Here's my take on it.

You state the 5870 E6 won't do it for you because of ATI's insistence on DP. That's an understandable stance. It really is.

I would counter that statement, however, by stating that if you are seriously interested in HIGH Image Quality, you'll go for an IPS Panel monitor, which is generally a higher end model that come with a DP port connerctor, instead of the lower priced TN panels on models that do not have DP port connector. That pretty much moots the point of not getting a 5870 E6.

I own an IPS based panel (e-ips) 2209wa from dell, that does not come with DP.
 
It looks like some games favor the GTX480 on average 5-10fps, but the games that favor the Radeon average 15fps higher.

It depends on the bottleneck in the game, AA can be faster on the Radeon at lower resolutions due to:

1. Radeon has 333% more shader units than the GTX480

But there are two other hardware components of the GPU (besides vertex/compute units which are not utilized in current games to an extent that any advantage nVidia has in this realm would be noticed, however 20 AMD compute units is more than 16 GPCs? so they have less parrallelism to start with) and they are:

2. Radeon has 33% more texture units than the GTX480

3. Radeon has 33% less raster units than the GTX480 (pixel pipelines) so that is why GTX480 looks faster when you run it at 2560x1600 0xAA, but as soon as you crank up the FSAA (the 2-8X TrAA nV bug notwithstanding) that single digit fps lead due to the surplus rasterization (48ROPs) is not worth the double digit loss in every other game due to the deficit in texturization (480 stream-processor cores.)

Are there any reviews that do 24X Adaptive MSAA, Temporalx3 with 1920x1080 and max settings? because those are the settings I run all games at.
 
again if you look at the reviews that overclocked the card it overclocks just as much(percentage wise) as the 5870. it doesnt seem logical based on how hot the stock card runs but somehow it does oc pretty decent.

Notice how [H] doesn't have OC results? Reviewers usually get cherry picked cards. Kyle / Brent have said it already, they're waiting on retail cards before they do any OCing.
 
The findings are all over the place. Anand says it's great (but Anand is an Intel lapdog that would do anything to discredit or damage AMD), Guru3D says it's great (he's generally fair), HardOCP says it's not worth it (generally fair) and THG says it's not even close to worth it. (They're generally fair too)

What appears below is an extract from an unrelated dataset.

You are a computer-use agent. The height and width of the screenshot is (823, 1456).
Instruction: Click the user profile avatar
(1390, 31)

All it really looks like is that the quality control at nVidia is garbage.
 
Here's my take on it.

You state the 5870 E6 won't do it for you because of ATI's insistence on DP. That's an understandable stance. It really is.

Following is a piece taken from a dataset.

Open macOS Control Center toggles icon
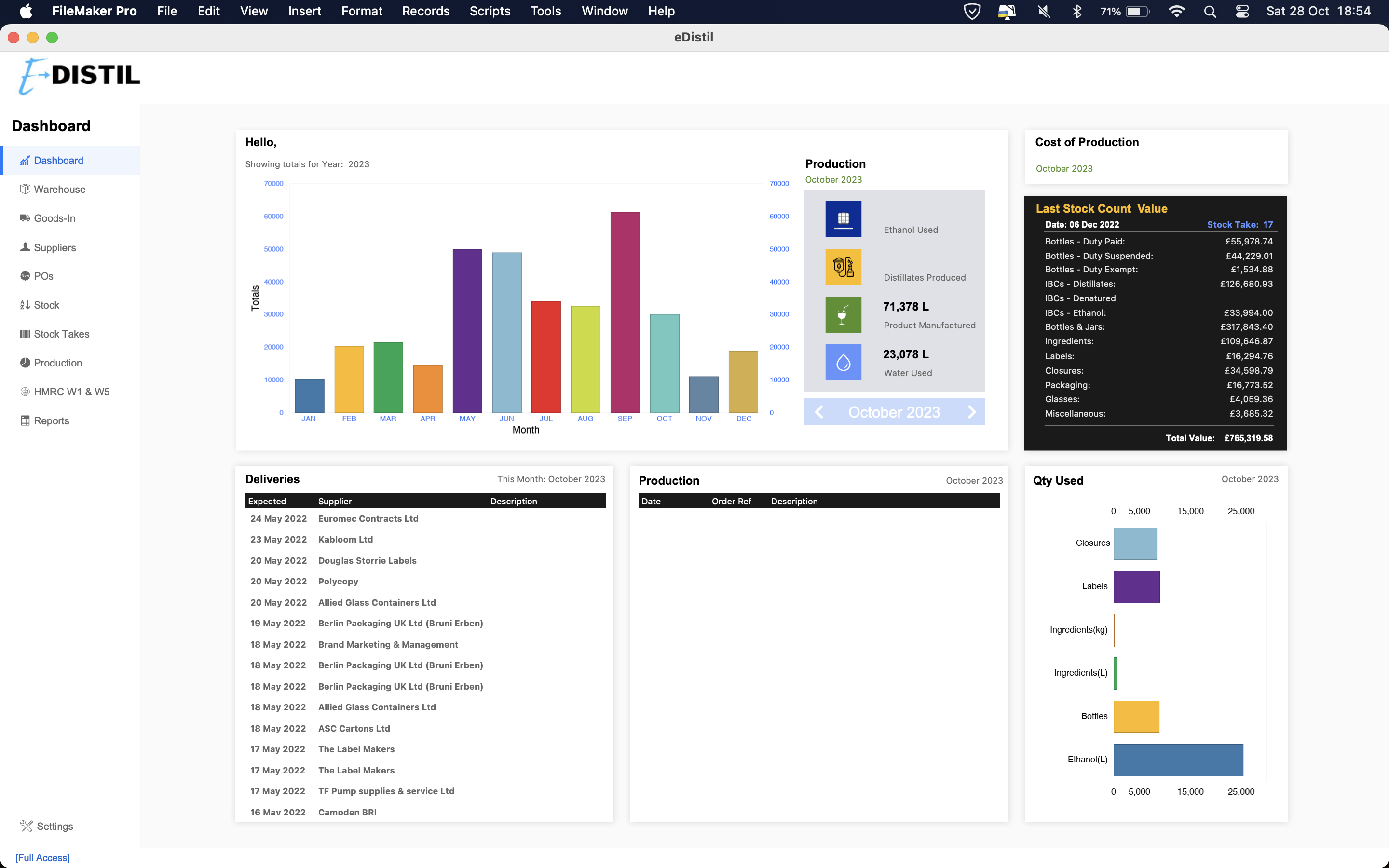 (1242, 12)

I would counter that statement, however, by stating that if you are seriously interested in HIGH Image Quality, you'll go for an IPS Panel monitor, which is generally a higher end model that come with a DP port connerctor, instead of the lower priced TN panels on models that do not have DP port connector. That pretty much moots the point of not getting a 5870 E6.

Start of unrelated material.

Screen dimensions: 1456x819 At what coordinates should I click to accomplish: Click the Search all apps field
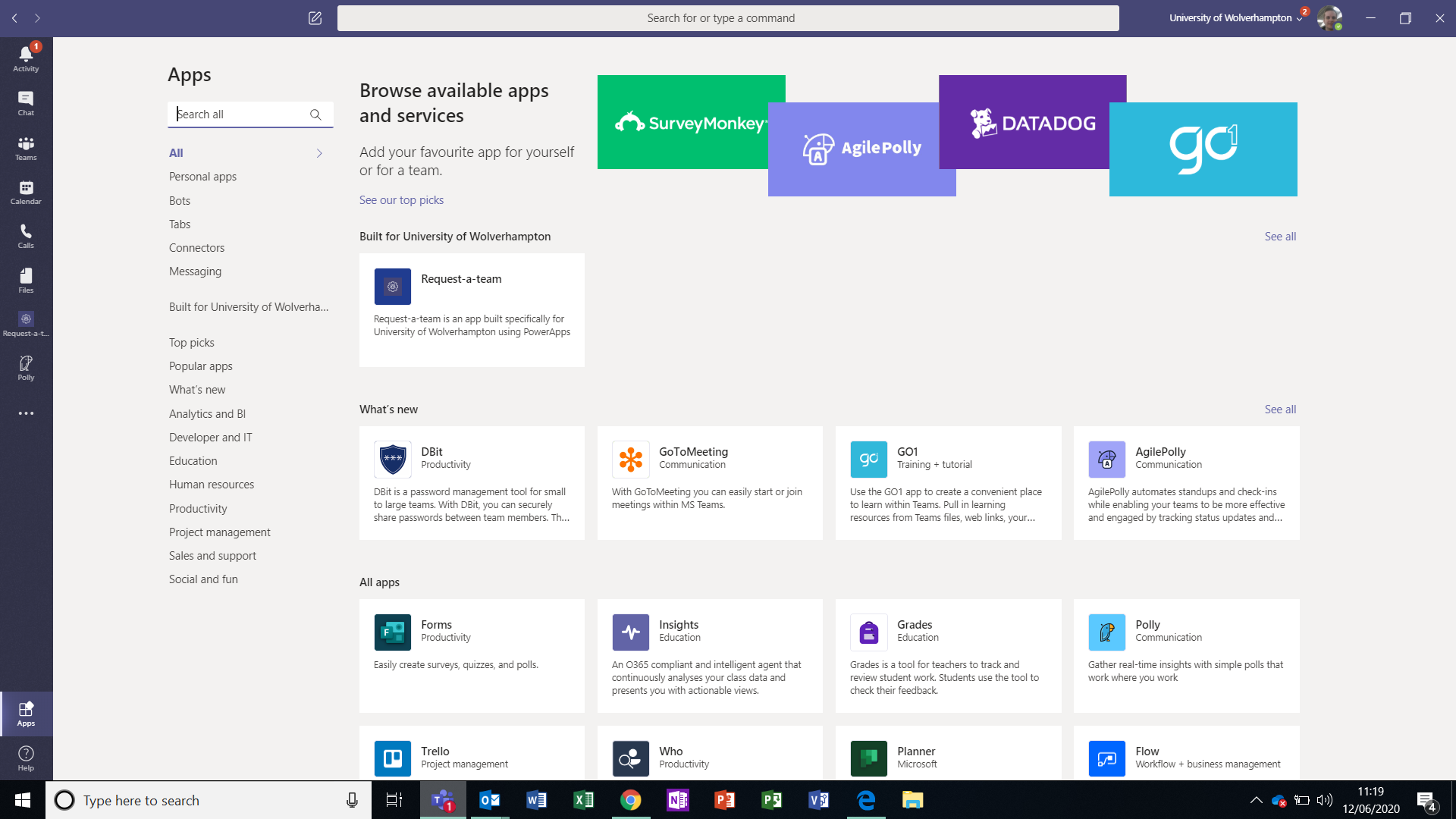coord(239,115)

My S-IPS Dell 3007WFP-HC doesn't have displayport, either.
 
Read the review but not 14 pages of comments. Man that's hot and power hungry. Waiting for the "gtx260 shrink" of this thing in 6-9 months or whenever.
 
Hardocp benchs made me to go ati after long time owning nvidia cards. Msi twin frozr looks like great deal and i think it will be enough until 6xxx series arrive or better revisions of Fermi (doubt its possible though power draw is off the roof)
 
I see all the talk about display port and monitors not supporting it. You know Dell does make a display port adapter. So lacking DP isn't the end of the world, nor does it mean that you can't take advantage of Eyefinity technology. Yes you have to figure it into the cost, but that's not a massive price increase when your already dropping serious cash on 30" LCD's.